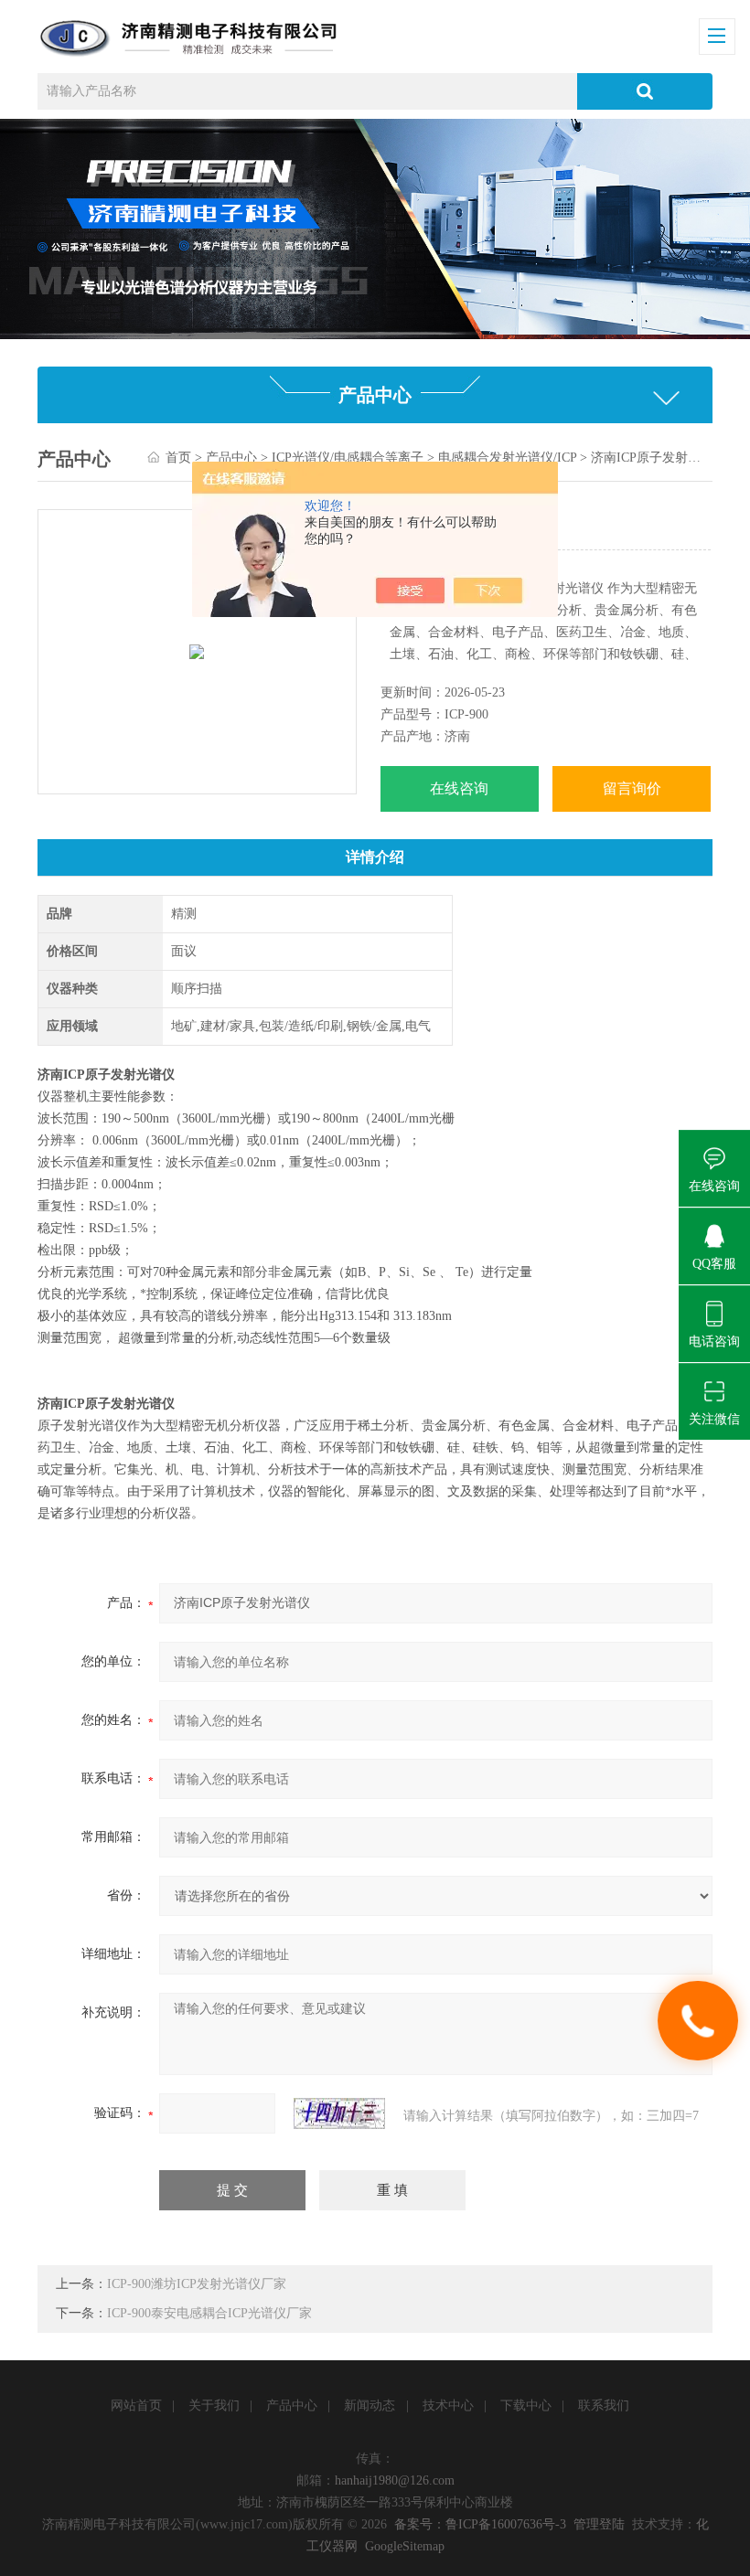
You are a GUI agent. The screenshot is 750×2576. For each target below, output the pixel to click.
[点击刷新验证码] (339, 2113)
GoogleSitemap (405, 2546)
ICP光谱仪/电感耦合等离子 (347, 457)
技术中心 (448, 2405)
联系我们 (603, 2405)
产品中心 (231, 457)
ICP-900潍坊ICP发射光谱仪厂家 (196, 2284)
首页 (178, 457)
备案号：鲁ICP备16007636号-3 (480, 2524)
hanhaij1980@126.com (395, 2480)
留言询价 (632, 788)
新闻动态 (369, 2405)
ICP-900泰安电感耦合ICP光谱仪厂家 (209, 2313)
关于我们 (214, 2405)
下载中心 (526, 2405)
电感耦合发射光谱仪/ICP (507, 457)
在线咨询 (459, 788)
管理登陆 (599, 2524)
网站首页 (136, 2405)
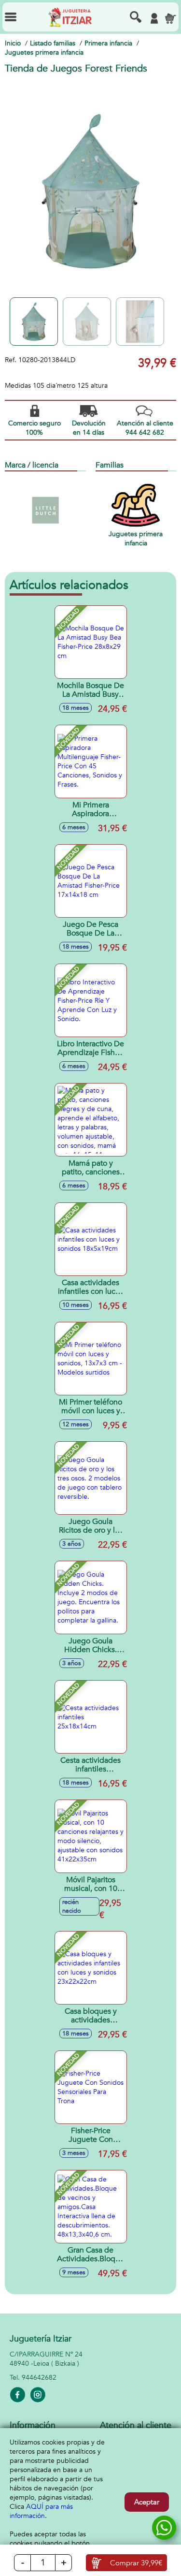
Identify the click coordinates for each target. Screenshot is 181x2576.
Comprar (136, 2563)
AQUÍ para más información (41, 2511)
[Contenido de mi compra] (170, 18)
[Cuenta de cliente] (154, 18)
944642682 (39, 2377)
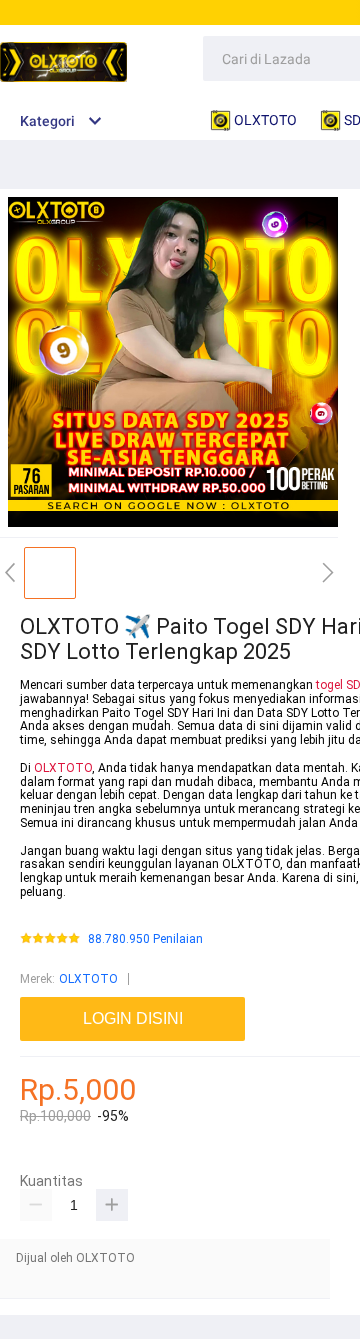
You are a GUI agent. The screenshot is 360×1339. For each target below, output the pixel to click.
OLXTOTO (63, 768)
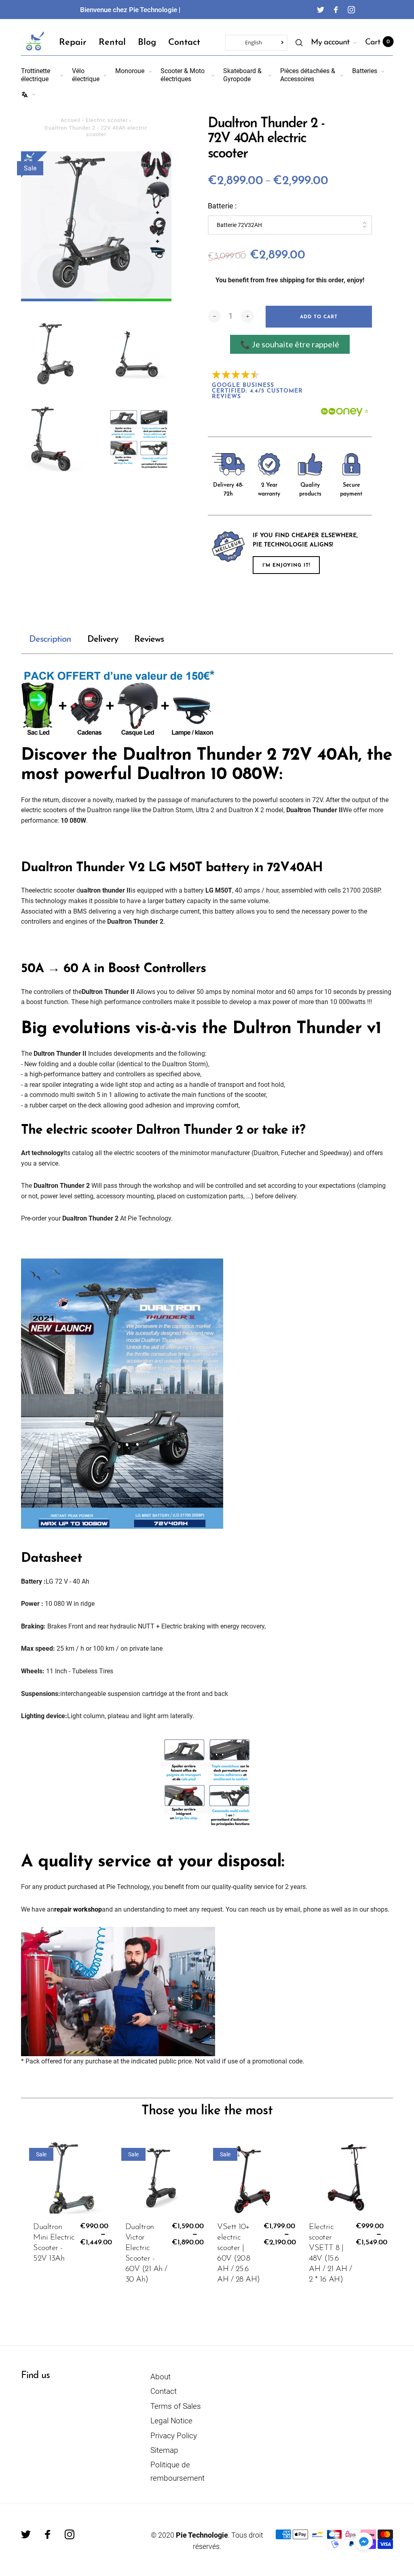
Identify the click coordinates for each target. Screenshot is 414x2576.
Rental (112, 42)
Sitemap (164, 2450)
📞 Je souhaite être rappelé (289, 344)
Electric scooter (107, 120)
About (160, 2376)
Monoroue (129, 71)
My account (330, 42)
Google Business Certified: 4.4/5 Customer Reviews (258, 391)
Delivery (102, 639)
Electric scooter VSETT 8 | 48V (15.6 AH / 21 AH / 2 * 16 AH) (330, 2253)
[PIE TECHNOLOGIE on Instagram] (351, 9)
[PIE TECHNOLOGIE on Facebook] (336, 9)
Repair (73, 42)
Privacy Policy (173, 2435)
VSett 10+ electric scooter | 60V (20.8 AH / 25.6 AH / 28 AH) (238, 2253)
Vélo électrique (85, 74)
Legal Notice (171, 2420)
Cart (377, 42)
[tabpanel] (96, 226)
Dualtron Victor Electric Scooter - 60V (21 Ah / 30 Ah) (146, 2253)
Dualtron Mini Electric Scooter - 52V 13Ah (54, 2243)
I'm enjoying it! (286, 565)
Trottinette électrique (35, 74)
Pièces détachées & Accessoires (307, 74)
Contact (184, 42)
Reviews (149, 639)
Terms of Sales (175, 2406)
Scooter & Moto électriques (183, 74)
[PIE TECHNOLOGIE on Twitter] (320, 9)
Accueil (70, 120)
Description (50, 639)
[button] (364, 2541)
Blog (147, 42)
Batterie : (222, 206)
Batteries (364, 71)
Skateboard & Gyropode (242, 74)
_ _ _ _
When a line in the listing includes the word "TECHNOLOGIE", report that line in full.

**OUTPUT FOR THIS TASK:**
[PIE TECHNOLOGIE on Instagram] (351, 9)
[PIE TECHNOLOGIE on Facebook] (336, 9)
[PIE TECHNOLOGIE on Twitter] (320, 9)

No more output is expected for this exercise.